El filicidio que conmociona al Chaco tiene todos los ingredientes del horror doméstico que ya conocemos, pero con un giro que hiela la sangre. La madre, después de clavar el cuchillo en el cuerpo de su hija, no huyó ni se escondió. Se entregó a la Policía y confesó el crimen con una frialdad que desconcierta a los investigadores.
¿Qué lleva a una madre a destruir lo que más debería proteger? Los vecinos del barrio chaqueño donde ocurrió la tragedia hablan de discusiones, de gritos que se escuchaban desde la calle, de una relación que se había vuelto tóxica sin que nadie pudiera imaginar este desenlace.

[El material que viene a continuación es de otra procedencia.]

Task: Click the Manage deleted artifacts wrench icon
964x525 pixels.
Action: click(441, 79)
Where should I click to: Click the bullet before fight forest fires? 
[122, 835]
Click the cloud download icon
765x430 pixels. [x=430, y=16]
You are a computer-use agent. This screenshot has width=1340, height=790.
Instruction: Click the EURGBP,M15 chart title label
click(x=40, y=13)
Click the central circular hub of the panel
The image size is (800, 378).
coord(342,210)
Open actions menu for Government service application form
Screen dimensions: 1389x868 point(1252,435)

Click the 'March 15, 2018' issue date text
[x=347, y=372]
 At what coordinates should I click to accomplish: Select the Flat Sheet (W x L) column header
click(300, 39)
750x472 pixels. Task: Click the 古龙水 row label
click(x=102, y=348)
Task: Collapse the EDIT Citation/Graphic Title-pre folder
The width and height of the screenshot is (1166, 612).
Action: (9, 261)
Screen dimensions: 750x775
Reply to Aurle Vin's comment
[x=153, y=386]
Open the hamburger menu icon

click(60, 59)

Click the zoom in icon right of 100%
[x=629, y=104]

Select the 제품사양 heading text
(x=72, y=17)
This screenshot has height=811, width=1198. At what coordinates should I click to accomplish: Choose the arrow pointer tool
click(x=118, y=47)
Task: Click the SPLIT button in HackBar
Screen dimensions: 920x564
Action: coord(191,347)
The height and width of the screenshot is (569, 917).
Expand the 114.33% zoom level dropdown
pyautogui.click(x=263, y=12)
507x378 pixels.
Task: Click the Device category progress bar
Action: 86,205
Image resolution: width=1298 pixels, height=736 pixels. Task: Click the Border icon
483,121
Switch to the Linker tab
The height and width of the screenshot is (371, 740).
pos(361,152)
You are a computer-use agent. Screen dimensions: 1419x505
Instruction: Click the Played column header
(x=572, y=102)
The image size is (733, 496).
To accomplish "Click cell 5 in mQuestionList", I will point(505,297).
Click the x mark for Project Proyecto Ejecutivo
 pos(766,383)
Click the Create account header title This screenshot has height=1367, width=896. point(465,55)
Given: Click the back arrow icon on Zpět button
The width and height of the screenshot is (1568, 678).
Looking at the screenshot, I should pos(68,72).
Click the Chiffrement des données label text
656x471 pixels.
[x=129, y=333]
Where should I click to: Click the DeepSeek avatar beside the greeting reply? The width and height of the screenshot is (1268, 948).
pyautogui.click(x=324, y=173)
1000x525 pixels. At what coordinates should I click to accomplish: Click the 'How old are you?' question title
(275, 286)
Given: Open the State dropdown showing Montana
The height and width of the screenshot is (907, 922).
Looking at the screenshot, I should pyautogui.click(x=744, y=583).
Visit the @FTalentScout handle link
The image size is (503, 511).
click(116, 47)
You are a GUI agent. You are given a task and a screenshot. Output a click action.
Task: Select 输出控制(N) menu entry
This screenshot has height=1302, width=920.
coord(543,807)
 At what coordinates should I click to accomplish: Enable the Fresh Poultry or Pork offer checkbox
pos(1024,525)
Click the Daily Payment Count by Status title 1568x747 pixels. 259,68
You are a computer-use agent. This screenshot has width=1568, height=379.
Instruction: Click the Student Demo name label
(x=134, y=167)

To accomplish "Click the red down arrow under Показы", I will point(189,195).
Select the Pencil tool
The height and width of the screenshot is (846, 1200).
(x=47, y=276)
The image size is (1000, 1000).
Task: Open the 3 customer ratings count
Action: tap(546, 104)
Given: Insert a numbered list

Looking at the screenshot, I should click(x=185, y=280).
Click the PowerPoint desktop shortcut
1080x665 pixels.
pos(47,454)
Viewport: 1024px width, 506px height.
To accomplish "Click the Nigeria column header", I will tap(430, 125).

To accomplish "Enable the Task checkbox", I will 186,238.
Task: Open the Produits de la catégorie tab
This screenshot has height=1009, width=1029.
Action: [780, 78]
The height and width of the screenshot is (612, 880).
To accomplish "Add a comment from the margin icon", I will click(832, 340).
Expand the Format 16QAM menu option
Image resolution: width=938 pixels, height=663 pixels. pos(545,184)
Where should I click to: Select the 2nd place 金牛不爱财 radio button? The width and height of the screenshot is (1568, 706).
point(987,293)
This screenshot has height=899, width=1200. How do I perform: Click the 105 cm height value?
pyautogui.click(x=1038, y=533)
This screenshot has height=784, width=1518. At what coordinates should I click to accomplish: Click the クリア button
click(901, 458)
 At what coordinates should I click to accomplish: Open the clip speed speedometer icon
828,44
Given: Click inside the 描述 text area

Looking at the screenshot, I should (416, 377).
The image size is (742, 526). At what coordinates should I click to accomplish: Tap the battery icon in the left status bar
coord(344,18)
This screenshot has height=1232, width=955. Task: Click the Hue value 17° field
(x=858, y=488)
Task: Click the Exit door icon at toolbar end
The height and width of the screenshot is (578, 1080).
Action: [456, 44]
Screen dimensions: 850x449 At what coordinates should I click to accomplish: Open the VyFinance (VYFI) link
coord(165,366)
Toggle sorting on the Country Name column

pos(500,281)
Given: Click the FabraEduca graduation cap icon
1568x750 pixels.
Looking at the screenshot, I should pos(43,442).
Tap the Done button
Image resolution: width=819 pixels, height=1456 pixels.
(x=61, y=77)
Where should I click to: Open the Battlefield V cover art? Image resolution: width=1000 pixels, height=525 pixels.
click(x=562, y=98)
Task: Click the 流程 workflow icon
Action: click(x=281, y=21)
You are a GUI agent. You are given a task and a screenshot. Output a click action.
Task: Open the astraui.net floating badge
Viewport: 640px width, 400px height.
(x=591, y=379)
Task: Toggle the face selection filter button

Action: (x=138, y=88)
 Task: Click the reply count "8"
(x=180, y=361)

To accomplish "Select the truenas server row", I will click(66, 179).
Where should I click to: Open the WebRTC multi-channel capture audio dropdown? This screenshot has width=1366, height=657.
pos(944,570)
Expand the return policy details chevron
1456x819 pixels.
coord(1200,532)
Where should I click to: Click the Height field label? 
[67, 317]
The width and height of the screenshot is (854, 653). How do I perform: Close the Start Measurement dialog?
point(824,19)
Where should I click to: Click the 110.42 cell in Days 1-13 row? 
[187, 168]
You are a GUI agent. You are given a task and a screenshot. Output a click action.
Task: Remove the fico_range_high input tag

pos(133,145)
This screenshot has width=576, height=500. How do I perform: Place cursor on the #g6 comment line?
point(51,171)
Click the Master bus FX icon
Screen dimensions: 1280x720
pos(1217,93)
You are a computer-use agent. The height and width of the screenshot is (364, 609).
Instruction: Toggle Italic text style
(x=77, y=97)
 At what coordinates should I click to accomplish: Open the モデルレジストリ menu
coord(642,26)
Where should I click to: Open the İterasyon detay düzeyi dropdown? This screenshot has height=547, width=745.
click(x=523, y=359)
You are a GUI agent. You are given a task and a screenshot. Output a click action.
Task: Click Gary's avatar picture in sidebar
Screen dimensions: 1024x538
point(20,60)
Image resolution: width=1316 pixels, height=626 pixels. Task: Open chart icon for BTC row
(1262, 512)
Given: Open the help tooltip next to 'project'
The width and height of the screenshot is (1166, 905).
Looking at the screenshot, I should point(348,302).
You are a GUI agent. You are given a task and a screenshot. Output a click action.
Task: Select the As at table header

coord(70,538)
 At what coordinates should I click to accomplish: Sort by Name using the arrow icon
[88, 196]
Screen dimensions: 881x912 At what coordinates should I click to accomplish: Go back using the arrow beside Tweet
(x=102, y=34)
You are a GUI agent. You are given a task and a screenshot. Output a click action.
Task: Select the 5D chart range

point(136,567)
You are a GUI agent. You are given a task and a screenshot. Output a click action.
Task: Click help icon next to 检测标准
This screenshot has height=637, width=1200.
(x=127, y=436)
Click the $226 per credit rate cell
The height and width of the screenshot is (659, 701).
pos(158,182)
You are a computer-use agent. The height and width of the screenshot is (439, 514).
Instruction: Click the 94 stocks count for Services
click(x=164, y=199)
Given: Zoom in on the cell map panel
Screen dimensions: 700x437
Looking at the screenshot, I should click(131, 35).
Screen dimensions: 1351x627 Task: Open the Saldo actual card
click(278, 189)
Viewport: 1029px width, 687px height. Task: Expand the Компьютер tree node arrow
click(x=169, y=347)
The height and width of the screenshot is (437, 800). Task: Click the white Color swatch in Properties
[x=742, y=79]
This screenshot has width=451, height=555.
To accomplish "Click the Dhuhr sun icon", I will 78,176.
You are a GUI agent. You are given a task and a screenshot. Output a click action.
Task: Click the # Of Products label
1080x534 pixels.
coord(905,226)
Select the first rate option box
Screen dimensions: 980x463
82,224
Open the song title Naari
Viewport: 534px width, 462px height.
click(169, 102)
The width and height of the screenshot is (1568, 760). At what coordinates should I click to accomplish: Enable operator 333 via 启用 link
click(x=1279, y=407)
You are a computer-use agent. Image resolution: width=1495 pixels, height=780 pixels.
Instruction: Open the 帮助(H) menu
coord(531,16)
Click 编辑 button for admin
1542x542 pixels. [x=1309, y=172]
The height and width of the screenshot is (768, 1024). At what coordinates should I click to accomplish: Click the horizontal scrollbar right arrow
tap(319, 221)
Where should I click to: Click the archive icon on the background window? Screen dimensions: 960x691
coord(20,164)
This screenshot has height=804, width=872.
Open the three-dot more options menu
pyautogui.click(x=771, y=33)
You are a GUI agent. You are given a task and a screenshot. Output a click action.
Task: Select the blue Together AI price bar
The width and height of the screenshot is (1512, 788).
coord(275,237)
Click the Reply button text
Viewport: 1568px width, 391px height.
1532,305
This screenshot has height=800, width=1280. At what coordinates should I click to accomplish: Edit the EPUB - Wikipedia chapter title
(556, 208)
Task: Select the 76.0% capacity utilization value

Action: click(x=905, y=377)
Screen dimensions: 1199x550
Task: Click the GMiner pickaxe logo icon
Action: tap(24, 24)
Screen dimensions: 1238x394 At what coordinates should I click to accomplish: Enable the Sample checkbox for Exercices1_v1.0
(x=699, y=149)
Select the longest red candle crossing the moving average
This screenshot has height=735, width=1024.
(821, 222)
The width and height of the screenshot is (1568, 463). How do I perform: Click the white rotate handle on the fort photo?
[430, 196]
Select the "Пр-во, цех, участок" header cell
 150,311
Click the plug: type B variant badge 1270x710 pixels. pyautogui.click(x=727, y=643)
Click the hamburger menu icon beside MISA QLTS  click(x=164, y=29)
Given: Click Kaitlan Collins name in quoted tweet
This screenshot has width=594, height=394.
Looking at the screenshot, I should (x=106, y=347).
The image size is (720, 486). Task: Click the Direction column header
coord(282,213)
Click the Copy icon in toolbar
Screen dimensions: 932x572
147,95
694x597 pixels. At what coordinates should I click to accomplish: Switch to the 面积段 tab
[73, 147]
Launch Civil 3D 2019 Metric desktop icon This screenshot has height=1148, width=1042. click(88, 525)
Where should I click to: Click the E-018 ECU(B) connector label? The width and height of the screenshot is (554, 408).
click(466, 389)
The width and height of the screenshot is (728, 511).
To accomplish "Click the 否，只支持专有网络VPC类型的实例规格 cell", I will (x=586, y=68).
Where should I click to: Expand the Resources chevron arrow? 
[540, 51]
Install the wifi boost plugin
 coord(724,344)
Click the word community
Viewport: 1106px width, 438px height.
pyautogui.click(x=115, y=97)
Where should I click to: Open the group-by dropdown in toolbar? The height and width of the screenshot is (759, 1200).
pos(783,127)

La joven, que trabajaba en un comercio local y mantenía un perfil activo en redes sociales, había mostrado hasta hace pocos días una imagen familiar que contrastaba brutalmente con la realidad. Sus últimas publicaciones hablaban de amor filial, de agradecimiento, de esa conexión que ahora se lee como una ironía cruel del destino.
Los investigadores buscan el móvil exacto del crimen, aunque la confesión de la mujer ya dejó en claro que no hay dudas sobre la autoría. La justicia chaqueña deberá determinar ahora si hubo premeditación o si se trató de un arrebato de violencia que terminó en lo peor.
El caso se suma a las estadísticas de violencia intrafamiliar que siguen creciendo en el país, recordando que los hogares no siempre son refugios seguros y que las relaciones familiares pueden esconder abismos de dolor que explotan sin aviso.